Data items »
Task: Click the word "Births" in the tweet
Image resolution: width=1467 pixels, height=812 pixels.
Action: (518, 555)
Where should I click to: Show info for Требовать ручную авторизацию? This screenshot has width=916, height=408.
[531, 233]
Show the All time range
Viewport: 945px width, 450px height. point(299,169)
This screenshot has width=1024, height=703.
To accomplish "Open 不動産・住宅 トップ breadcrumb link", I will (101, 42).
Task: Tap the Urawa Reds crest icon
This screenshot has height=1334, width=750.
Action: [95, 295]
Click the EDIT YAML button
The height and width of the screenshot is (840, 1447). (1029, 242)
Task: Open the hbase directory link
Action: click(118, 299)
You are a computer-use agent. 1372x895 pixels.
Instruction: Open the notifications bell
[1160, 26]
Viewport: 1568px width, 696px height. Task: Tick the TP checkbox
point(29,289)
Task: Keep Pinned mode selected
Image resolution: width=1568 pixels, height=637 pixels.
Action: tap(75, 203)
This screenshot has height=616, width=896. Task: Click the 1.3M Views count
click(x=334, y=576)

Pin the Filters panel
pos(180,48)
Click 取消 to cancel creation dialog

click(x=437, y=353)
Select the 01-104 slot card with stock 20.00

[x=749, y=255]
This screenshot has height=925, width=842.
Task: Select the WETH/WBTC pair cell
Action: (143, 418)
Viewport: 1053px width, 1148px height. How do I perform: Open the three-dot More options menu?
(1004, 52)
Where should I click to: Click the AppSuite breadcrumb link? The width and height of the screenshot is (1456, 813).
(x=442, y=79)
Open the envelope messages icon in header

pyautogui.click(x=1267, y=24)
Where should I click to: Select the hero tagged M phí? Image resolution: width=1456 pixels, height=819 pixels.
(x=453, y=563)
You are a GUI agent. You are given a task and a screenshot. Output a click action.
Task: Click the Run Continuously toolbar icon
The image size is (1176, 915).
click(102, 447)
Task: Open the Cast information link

Your goal » Please copy all of the records above, reproducing every line without any change.

Expected answer »
Task: Click the word "Births" in the tweet
Image resolution: width=1467 pixels, height=812 pixels.
Action: (518, 555)
Where should I click to: Show info for Требовать ручную авторизацию? This screenshot has width=916, height=408.
[531, 233]
Show the All time range
Viewport: 945px width, 450px height. point(299,169)
This screenshot has width=1024, height=703.
To accomplish "Open 不動産・住宅 トップ breadcrumb link", I will (101, 42).
Task: Tap the Urawa Reds crest icon
This screenshot has height=1334, width=750.
Action: [95, 295]
Click the EDIT YAML button
The height and width of the screenshot is (840, 1447). (1029, 242)
Task: Open the hbase directory link
Action: click(118, 299)
You are a computer-use agent. 1372x895 pixels.
Instruction: Open the notifications bell
[1160, 26]
Viewport: 1568px width, 696px height. Task: Tick the TP checkbox
point(29,289)
Task: Keep Pinned mode selected
Image resolution: width=1568 pixels, height=637 pixels.
Action: tap(75, 203)
This screenshot has height=616, width=896. Task: Click the 1.3M Views count
click(x=334, y=576)

Pin the Filters panel
pos(180,48)
Click 取消 to cancel creation dialog

click(x=437, y=353)
Select the 01-104 slot card with stock 20.00

[x=749, y=255]
This screenshot has height=925, width=842.
Task: Select the WETH/WBTC pair cell
Action: (143, 418)
Viewport: 1053px width, 1148px height. How do I perform: Open the three-dot More options menu?
(1004, 52)
Where should I click to: Click the AppSuite breadcrumb link? The width and height of the screenshot is (1456, 813).
(x=442, y=79)
Open the envelope messages icon in header

pyautogui.click(x=1267, y=24)
Where should I click to: Select the hero tagged M phí? Image resolution: width=1456 pixels, height=819 pixels.
(x=453, y=563)
You are a GUI agent. You are given a task and a screenshot. Output a click action.
Task: Click the Run Continuously toolbar icon
The image size is (1176, 915).
click(102, 447)
Task: Open the Cast information link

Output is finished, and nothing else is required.